● **SHORT PROBLEM**
Update the rows below so that each "Where should I click to" becomes "Where do I click to", keeping every other part of the rows the same.

------ DATA TO PROCESS

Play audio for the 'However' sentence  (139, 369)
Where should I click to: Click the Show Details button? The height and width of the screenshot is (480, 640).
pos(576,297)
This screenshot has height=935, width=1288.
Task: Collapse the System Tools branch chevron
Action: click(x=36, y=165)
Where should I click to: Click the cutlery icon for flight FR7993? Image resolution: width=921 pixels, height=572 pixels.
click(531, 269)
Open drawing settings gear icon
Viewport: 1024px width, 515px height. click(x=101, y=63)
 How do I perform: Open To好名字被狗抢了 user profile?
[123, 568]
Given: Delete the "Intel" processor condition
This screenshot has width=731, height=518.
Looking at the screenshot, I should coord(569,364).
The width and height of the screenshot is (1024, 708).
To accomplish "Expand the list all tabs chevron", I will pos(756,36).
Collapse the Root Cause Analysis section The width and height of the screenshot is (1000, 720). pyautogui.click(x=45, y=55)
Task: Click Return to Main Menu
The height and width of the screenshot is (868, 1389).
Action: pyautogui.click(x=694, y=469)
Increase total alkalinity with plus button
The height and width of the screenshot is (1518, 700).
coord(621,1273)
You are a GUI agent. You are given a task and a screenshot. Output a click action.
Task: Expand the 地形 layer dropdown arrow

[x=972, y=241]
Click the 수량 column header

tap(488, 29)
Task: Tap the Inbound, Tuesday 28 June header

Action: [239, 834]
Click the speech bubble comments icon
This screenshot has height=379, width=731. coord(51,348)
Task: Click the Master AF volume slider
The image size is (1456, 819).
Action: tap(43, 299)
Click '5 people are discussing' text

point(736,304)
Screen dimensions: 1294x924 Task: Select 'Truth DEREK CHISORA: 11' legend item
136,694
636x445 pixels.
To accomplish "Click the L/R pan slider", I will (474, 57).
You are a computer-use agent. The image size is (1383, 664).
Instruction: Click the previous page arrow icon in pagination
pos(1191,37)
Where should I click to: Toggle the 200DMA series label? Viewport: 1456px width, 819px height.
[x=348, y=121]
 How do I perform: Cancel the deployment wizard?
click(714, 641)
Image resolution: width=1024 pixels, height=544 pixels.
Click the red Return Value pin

------------

● **ANSWER**
Play audio for the 'However' sentence  (139, 369)
Where do I click to: Click the Show Details button? The height and width of the screenshot is (480, 640).
pos(576,297)
This screenshot has height=935, width=1288.
Task: Collapse the System Tools branch chevron
Action: click(x=36, y=165)
Where do I click to: Click the cutlery icon for flight FR7993? Image resolution: width=921 pixels, height=572 pixels.
click(531, 269)
Open drawing settings gear icon
Viewport: 1024px width, 515px height. click(x=101, y=63)
 How do I perform: Open To好名字被狗抢了 user profile?
[123, 568]
Given: Delete the "Intel" processor condition
This screenshot has width=731, height=518.
Looking at the screenshot, I should coord(569,364).
The width and height of the screenshot is (1024, 708).
To accomplish "Expand the list all tabs chevron", I will pos(756,36).
Collapse the Root Cause Analysis section The width and height of the screenshot is (1000, 720). pyautogui.click(x=45, y=55)
Task: Click Return to Main Menu
The height and width of the screenshot is (868, 1389).
Action: pyautogui.click(x=694, y=469)
Increase total alkalinity with plus button
The height and width of the screenshot is (1518, 700).
coord(621,1273)
You are a GUI agent. You are given a task and a screenshot. Output a click action.
Task: Expand the 地形 layer dropdown arrow

[x=972, y=241]
Click the 수량 column header

tap(488, 29)
Task: Tap the Inbound, Tuesday 28 June header

Action: [239, 834]
Click the speech bubble comments icon
This screenshot has height=379, width=731. coord(51,348)
Task: Click the Master AF volume slider
The image size is (1456, 819).
Action: tap(43, 299)
Click '5 people are discussing' text

point(736,304)
Screen dimensions: 1294x924 Task: Select 'Truth DEREK CHISORA: 11' legend item
136,694
636x445 pixels.
To accomplish "Click the L/R pan slider", I will (474, 57).
You are a computer-use agent. The image size is (1383, 664).
Instruction: Click the previous page arrow icon in pagination
pos(1191,37)
Where do I click to: Toggle the 200DMA series label? Viewport: 1456px width, 819px height.
[x=348, y=121]
 How do I perform: Cancel the deployment wizard?
click(714, 641)
Image resolution: width=1024 pixels, height=544 pixels.
Click the red Return Value pin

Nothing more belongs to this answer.